Trends in the prevalence of poor mental health were assessed pre-pandemic (TP0) and at three pandemic time periods: initial lockdown (TP1, Mar-June 20); easing of restrictions (TP2, July-Oct 20); and a subsequent lockdown (TP3, Nov 20-Mar 21). We stratified analyses by sex, ethnicity, education, age, and UK country.

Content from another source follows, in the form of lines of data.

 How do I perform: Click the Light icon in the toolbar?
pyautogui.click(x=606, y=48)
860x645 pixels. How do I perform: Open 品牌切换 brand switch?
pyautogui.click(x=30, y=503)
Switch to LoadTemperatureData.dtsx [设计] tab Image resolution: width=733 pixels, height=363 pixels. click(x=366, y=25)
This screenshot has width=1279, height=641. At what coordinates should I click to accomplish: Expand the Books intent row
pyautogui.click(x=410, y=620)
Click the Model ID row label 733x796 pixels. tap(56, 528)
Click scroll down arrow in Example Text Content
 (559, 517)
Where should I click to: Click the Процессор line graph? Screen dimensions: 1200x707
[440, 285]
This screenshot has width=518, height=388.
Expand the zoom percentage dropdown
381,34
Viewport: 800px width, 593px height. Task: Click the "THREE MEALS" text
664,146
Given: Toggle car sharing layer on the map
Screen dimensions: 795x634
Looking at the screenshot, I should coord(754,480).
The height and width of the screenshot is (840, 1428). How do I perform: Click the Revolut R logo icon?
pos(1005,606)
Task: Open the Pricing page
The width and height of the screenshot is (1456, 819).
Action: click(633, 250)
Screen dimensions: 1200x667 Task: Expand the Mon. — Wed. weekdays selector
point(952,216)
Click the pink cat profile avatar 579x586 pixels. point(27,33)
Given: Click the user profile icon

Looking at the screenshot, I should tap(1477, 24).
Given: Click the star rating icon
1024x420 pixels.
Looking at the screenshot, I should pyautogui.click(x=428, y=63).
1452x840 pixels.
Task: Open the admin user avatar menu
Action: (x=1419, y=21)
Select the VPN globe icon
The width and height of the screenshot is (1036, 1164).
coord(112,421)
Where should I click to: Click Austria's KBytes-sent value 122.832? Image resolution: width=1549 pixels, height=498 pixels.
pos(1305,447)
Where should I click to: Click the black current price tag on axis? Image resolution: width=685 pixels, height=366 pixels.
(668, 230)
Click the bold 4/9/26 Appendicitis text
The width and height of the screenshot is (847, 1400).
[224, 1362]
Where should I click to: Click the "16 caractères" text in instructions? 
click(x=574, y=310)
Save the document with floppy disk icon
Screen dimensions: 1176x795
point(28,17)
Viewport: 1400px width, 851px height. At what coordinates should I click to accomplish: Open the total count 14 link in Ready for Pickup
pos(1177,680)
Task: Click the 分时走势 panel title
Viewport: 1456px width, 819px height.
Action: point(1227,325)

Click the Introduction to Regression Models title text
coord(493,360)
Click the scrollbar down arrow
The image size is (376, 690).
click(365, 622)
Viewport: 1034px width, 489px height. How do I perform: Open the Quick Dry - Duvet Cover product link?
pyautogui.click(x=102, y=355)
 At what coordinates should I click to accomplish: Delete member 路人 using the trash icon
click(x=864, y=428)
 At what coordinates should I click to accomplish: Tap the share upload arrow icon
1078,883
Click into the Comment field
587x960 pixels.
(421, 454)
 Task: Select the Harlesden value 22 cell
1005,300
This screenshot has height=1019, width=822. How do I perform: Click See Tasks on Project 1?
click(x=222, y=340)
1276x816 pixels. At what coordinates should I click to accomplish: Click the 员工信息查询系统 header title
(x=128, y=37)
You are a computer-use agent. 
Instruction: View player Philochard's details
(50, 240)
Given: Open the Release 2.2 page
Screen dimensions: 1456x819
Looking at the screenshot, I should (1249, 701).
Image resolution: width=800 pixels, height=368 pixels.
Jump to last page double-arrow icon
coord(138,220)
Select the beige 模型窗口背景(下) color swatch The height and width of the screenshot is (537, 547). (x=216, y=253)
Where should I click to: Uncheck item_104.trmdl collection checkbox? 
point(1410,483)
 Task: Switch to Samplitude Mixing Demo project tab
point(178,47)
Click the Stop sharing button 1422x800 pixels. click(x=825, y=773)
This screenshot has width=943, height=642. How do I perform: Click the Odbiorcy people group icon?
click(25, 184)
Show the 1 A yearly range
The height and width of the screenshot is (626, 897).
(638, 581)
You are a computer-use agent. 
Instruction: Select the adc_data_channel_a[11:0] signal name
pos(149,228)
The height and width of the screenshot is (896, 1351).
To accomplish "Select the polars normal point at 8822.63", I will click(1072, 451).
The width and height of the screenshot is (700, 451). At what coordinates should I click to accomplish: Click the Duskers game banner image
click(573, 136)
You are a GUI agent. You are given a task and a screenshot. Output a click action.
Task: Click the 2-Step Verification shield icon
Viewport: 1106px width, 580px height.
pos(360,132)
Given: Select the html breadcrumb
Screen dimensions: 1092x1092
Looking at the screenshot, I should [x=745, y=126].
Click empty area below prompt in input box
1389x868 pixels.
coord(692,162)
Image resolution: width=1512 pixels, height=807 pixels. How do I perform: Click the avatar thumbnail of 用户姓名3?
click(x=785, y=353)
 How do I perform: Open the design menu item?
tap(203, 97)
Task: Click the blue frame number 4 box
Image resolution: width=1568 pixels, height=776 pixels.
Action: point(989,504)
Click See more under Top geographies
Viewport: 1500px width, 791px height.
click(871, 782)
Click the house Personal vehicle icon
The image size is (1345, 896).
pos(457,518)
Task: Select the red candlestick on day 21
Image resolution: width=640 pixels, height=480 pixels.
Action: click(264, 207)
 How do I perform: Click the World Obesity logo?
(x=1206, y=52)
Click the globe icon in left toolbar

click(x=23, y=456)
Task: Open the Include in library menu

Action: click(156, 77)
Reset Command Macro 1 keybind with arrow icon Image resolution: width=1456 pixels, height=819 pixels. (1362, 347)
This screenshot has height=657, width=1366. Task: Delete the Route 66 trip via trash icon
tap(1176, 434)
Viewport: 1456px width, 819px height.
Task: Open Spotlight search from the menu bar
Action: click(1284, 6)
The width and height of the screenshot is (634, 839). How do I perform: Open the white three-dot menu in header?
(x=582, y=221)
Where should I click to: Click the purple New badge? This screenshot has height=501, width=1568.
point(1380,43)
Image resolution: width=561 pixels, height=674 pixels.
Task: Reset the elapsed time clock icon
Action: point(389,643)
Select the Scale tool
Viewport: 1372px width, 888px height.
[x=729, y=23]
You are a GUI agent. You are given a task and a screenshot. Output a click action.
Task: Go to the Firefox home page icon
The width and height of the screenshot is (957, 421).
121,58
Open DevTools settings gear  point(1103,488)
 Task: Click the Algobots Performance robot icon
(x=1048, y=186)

Main Outcomes and Measures

Psychological distress was assessed using the General Health Questionnaire 12 (GHQ-12), Kessler-6, 9-item Malaise Inventory, Short Mood and Feelings Questionnaire (SMFQ), Patient Health Questionnaire-8 and 9 (PHQ-8/9), Hospital Anxiety and Depression Scale (HADS) and Centre for Epidemiological Studies – Depression (CES-D), across different studies.

Results

In total, 49,993 adult participants (61.2% female; 8.7% Non-White) were analysed. Across the 11 studies, mental health deteriorated from pre-pandemic scores across all three pandemic time periods, but with considerable heterogeneity across the study-specific effect sizes estimated (pooled estimate TP1 Standardised Mean Difference (SMD): 0.15 (95% CI: 0.06, 0.25); TP2 SMD: 0.18 (0.09, 0.27); TP3 SMD: 0.21 (0.10, 0.32)). Changes in psychological distress across the pandemic were higher in females (TP3 SMD: 0.23 (0.11, 0.35)) than males (TP3 SMD: 0.16 (0.06, 0.26)), and lower in below-degree level educated persons at TP3 (SMD: 0.18 (0.06, 0.30)) compared to those who held degrees (SMD: 0.26 (0.14, 0.38)). Increased psychological distress was most prominent amongst adults aged 25-34 and 35-44 years compared to other age groups. We did not find evidence of changes in distress differing by ethnicity or UK country.

Conclusions and Relevance

The substantial deterioration in mental health seen in the UK during the first lockdown did not reverse when lockdown lifted, and a sustained worsening was observed across the pandemic. Mental health declines have been unequal across the population, with females, those with higher degrees, and those aged 25-44 years more affected.